(SELECTED EXCERPT):
[Lustre-devel] NRS HLD

Tue Jul 5 02:20:12 PDT 2011

Hi Nathan,

We also have some ideas about infrastructure of NRS and would like to share
them at here for discussion:

- a common library to support inserting/removing prioritized requests, which 
  should be scalable even for millions of requests

- each policy only needs to provide:
  . private data ("heap", more details below)
  . a sorting callback to prioritize requests

By this way, most common code can be put into libcfs and ptlrpc modules,
instead of having a whole bunch of policy functions to sort requests in
each policy (like the patch on BZ 13634).

Here is the concept of "heap" mentioned above:

(it's quoted from the following link)
A heap is a specialized tree-based data structure that satisfies the heap
property: if B is a child node of A, then key(A) ≥ key(B). This implies that an
element with the greatest key is always in the root node, and so such a heap is
sometimes called a max-heap. Alternatively, if the comparison is reversed, the
smallest element is always in the root node, which results in a min-heap.

Please see more detail at:
http://en.wikipedia.org/wiki/Heap_%28data_structure%29

Heap can give (log N) for both inserting element and removing element with
greatest/lowest key, so it's very scalable, here are some sample heap APIs
from a simple prototype:

    /* create a heap, @compare is callback for sorting elements */
    cfs_binheap_t *cfs_binheap_create(cfs_binheap_cmp_t compare,
                                      unsigned int flags);

    /* destroy a heap */
    void cfs_binheap_destroy(cfs_binheap_t *h);

    /* insert @element into heap */
    int cfs_binheap_insert(cfs_binheap_t *h, void *elelment);

    /* pop root for the @heap, which has greatest/lowest key in @heap */
    void *cfs_binheap_pop_root(cfs_binheap_t *heap);

and an example of using "heap" to implement Client-Based Round Robin:

  - allocating a "heap" for the service which needs CBRR

  - the service also have a "global round-number" which is always incremental
    . GRN: Global Round Number
    . CRN: Client Round Number
    . RRN: Request Round Number

  Process of inserting a request
  - when there is new request:
    . if the incoming request is the first request for a client, assign
      the GRN to both the RRN of the request and CNR of the client

    . if the incoming request isn't the first request for a client,
      increase the CNR on the client then assign it to RRN of the request.

(DATA PROVIDED):
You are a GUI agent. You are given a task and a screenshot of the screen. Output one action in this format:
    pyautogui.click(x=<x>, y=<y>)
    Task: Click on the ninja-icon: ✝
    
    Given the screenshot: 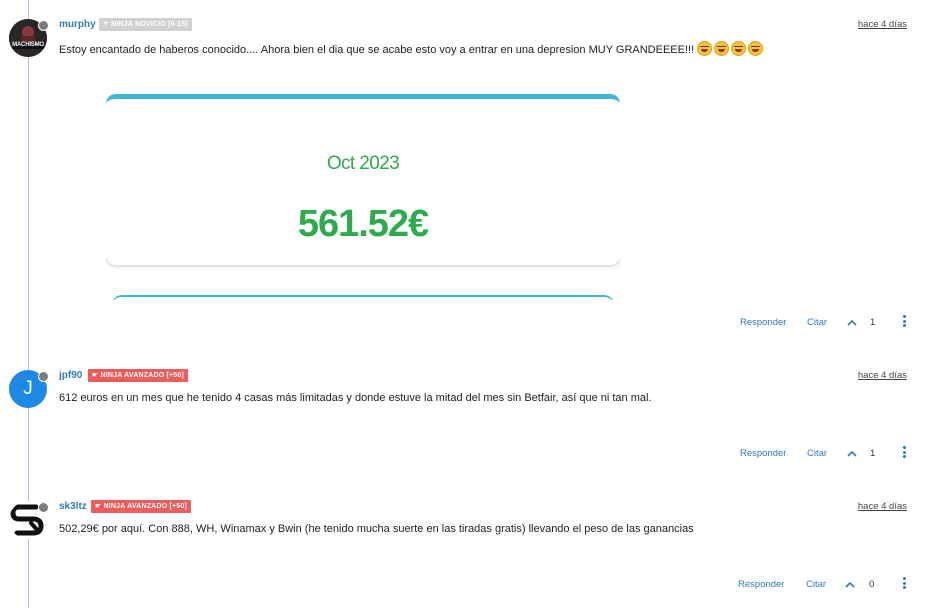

(INSTRUCTION 1):
According to the Lustre NRS post, what two things does each policy need to provide?
(INSTRUCTION 2):
Carry the Lustre NRS post forward from its last sentence.
The lines above play no part in this work.

(OUTPUT 1):
Private data (a "heap") and a sorting callback to prioritize requests.

(OUTPUT 2):
  - insert the request into the heap, the heap can sort requests based
    on callback like this:
    . primary key is RRN of request

    . secondary key is client ID (i.e: nid of client), secondary keys are
      compared only if primary keys are equal

  Process of dequeue a request:

  - pop the root element from the heap, which should always has the lowest RRN

  - if the RRN of the request is larger than GRN of the service,
    which means the service has already handled all requests with <= GRN and
    should set the GRN of service to the RRN of request

Again, this just an example to demonstrate how to use "heap" to implement CBRR
and show some preliminary ideas, it could be helpful to raise some discussion
at here and to see whether it's possible to improve and apply this to NRS and
make it to be a common library for future implementation of OBRR or any
policy needs to prioritize requests, or for QoS.

Thanks
Liang

On Jul 2, 2011, at 11:39 PM, Nathan Rutman wrote:

> I think there is a whole slew of interesting possibilities to try out once an infrastructure for implementing different policies is in place. We're trying to get that infrastructure established first; we will be able to switch between policies dynamically to see their effects and optimize performance. People will be able to easily add new policies to test. 
> You raise a good point about the SMP scaling patches; we will have to take a close look to make sure we don't undo any of the work you've done there. 
> 
> On Jul 2, 2011, at 3:49 AM, "Liang Zhen" <liang at whamcloud.com> wrote:
> 
>> Hi Nikitas,
>> 
>> It's a very interesting document, thanks for sharing these great ideas.
>> May I ask whether there are any tests/numbers based on OBRR description
>> in HLD? We always want to see numbers from these algorithms, unfortunately
>> there is no reliable testing result from the patch on BZ 13634.
>> 
>> We are actually considering about NRS as well, although we don't have a
>> formal design document like this HLD, but we'd like to share a few
>> preliminary ideas for discussion:
>> 
>> - Target Based Round Robin (TBRR) probably is something worth to have
>> 
>> Briefly, it's just load balancing over OSTs to improve overall server
>> performance.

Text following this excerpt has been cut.